OP stopped the dog, so OP thought dad continuing to be upset at OP was totally uncalled for. OP's dog has right to be unleashed at a dog park park! Besides, the dad had his baby in a forward facing carriage, so in OP's opinion the dad was the one at fault for leaving his baby exposed to things like kid&baby-loving dogs.
Edit to add after over 6 hours and causing misunderstanding in replies: It wasn't a dog park. Just a park that allowed unleashed dogs assuming dog owners be competent when doing so. I'm sorry.
It's not a dog park by the sounds of it. If it were, then I'd be more inclined to side with op there because that park is specifically designed to have unleashed dogs running around.
It sounds like it's just a normal neighborhood park that happens to allow dogs off leash during certain hours and op thinks that means their dog can go and accost anyone freely when it doesnt mean that at all.
if that's the case, then yea that's a bit different. most dog parks I've been too are in a regular park, but a separate fenced in area.
I also believe that OP kinda twisted the truth here, because if that was an actual dog park, then why a man who doesn't like dogs approaching his baby would stroll there? If I didn't like dogs, the first place I would avoid is a dog park. That was definitely just a community park.
I love it when someone does something shitty and expects the person they did it to to just... be over it immediately. “The situation has passed and no one for hurt! Be over it already, it’s so inconvenient to me when you have to calm down from being afraid for your child’s life!”

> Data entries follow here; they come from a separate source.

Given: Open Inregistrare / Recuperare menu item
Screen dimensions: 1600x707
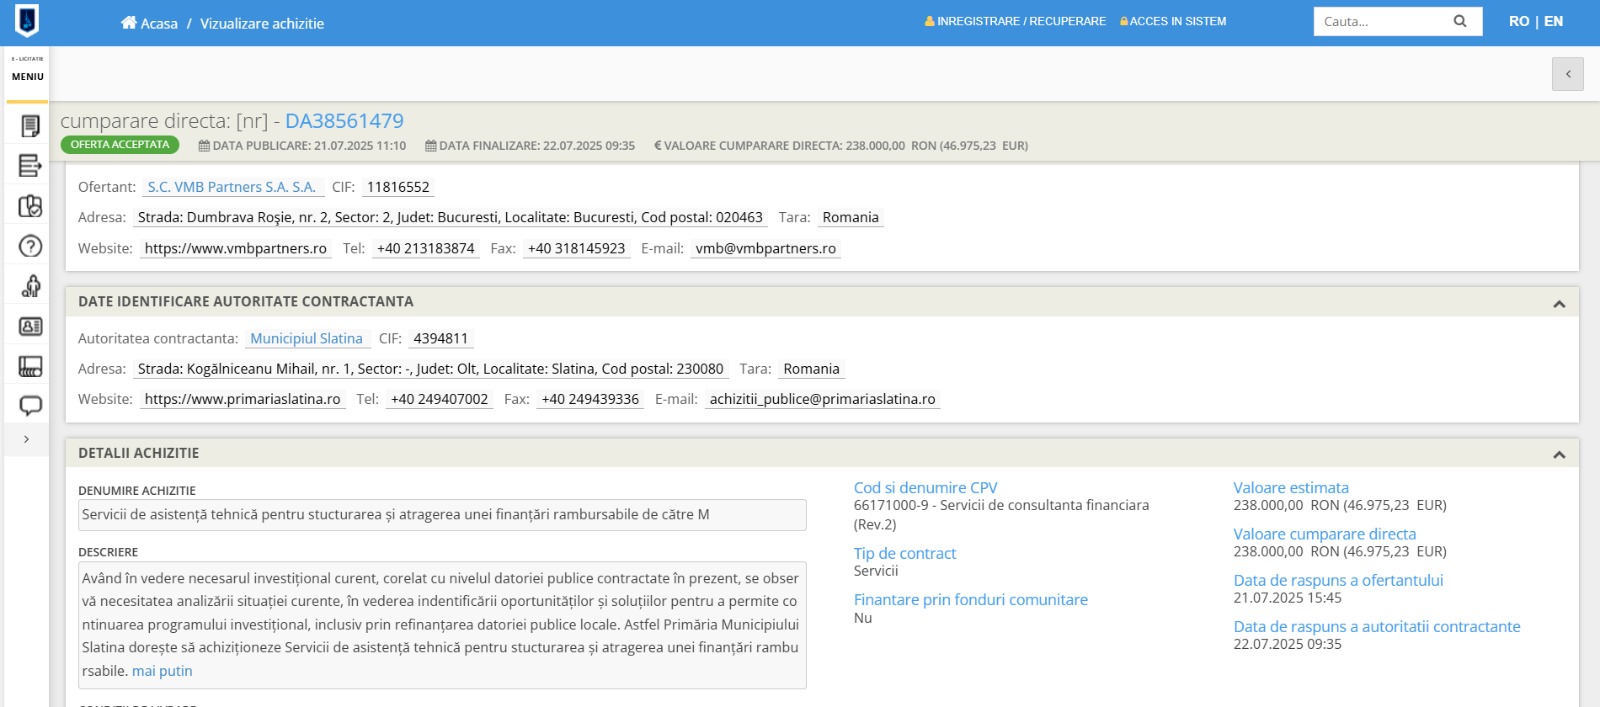Looking at the screenshot, I should click(x=1015, y=21).

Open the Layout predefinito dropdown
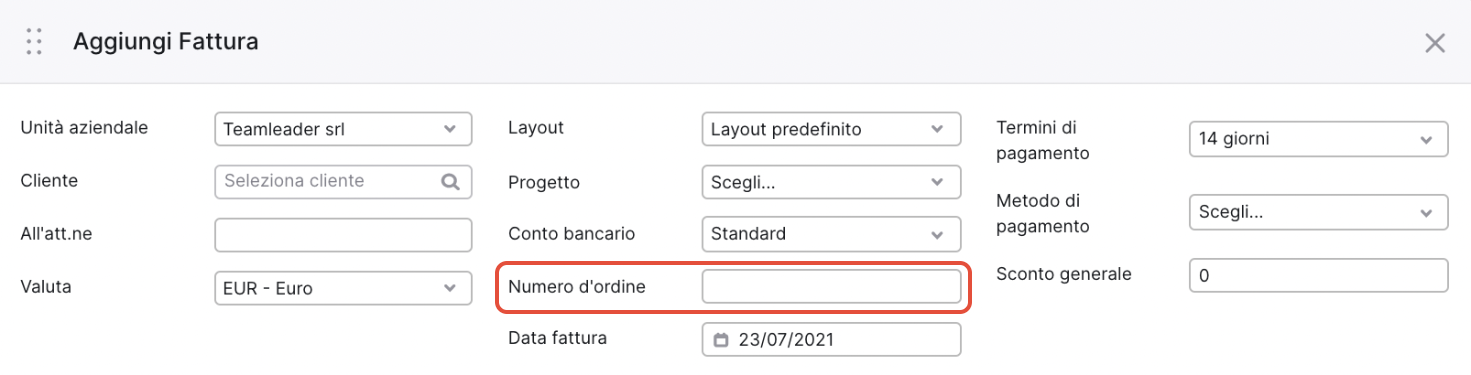pyautogui.click(x=831, y=129)
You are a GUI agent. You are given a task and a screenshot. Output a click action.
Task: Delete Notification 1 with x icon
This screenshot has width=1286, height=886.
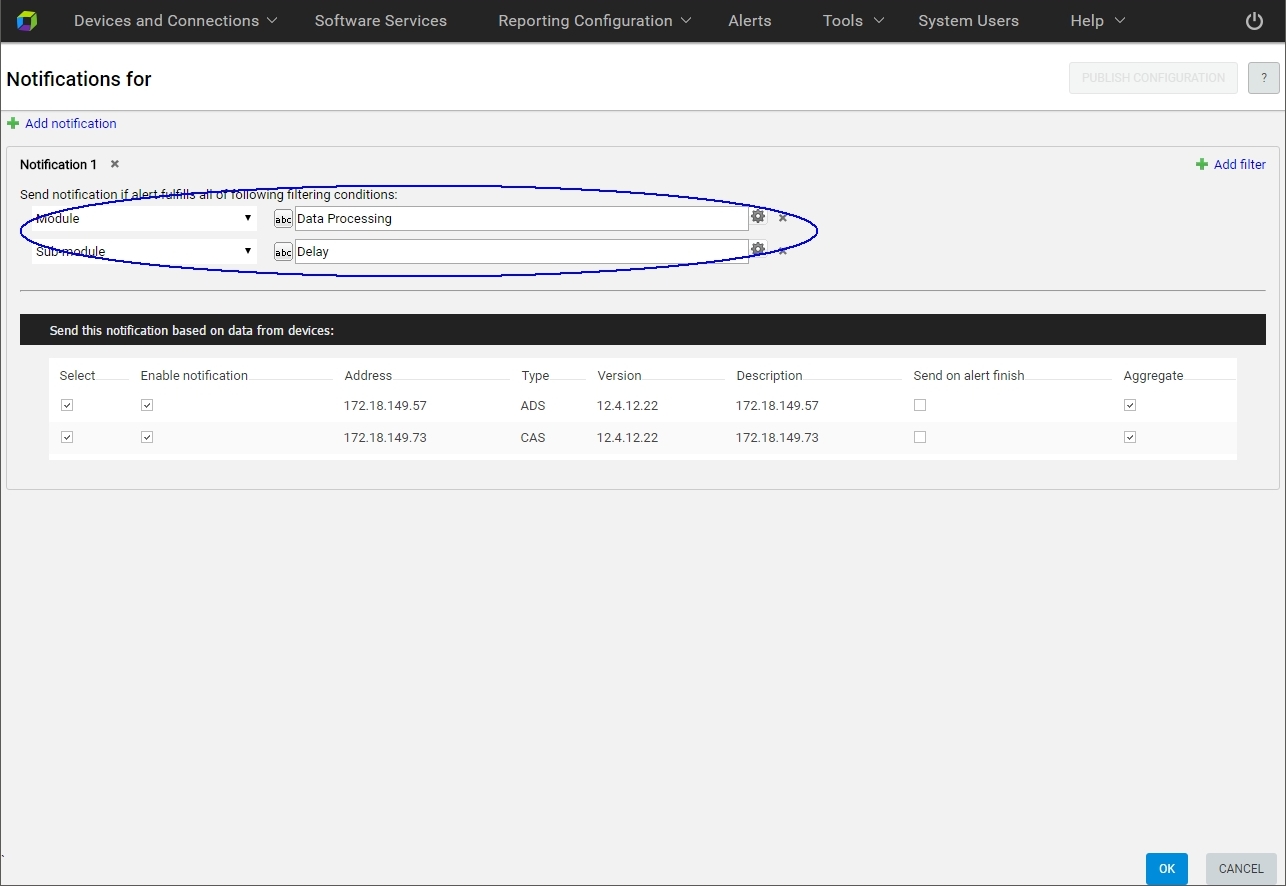[115, 164]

Wow, what an asshole. Owner permits dog to approach strangers' baby carriages? Are you fucking kidding me? This asshole is the reason there are barely any places when I can take my dog off the leash.
Neighbors randomly adopted a pitbull, meanest motherfucker I've ever encountered. Since the driveway was right next to the fence, I'm pretty sure this dog was trying to attack me every time I got out of my car, this is not an exaggeration. It wouldn't just just bark and jump at the fence, it was fucking mauling it and biting, slathering so hard I would have spit on me. Only time I ever considered killing someone's dog, because I'm pretty sure that thing would've tried the same if it ever got past that fence.
They ended up putting him down. They've had some crazy dogs, but that one was unacceptable and a danger to society. God knows what kind of person raised it.
Literally this. My store is pet friendly and this lady had her dog slow climbing onto my counter out of her cart growling at me. I was like ma’am your dog please. And she was like “oh she just gets mad when people don’t pay attention to her” like I do not care I don’t wanna pet your smelly animal get it off my counter before I grab it by the ankle and beat you with it 👺
My (then) 2 year old was charged by a dog once in a park and my pregnant wife had to pick her up to not be pushed over.
The dog owner thought we were the assholes....
And the same for barking please. I don't care that you don't care that your dog barks a lot.
Yup, you have the right to defend yourself against a dog charging at you no matter how "friendly" the owner screams about it being. This isn't just about the safety of the person, it's about the safety of the dog as well. Eventually someone is going to opt to defend themselves.
There is an amazing episode of Sesame Street where they teach kids how to meet a dog. (Episode 4310- I looked it up) Show it to your kids! Teaches them to ask first, hold up a fist to allow the dog to smell and if the dog is comfortable then touch. We didn’t have a dog until this year and they needed to know!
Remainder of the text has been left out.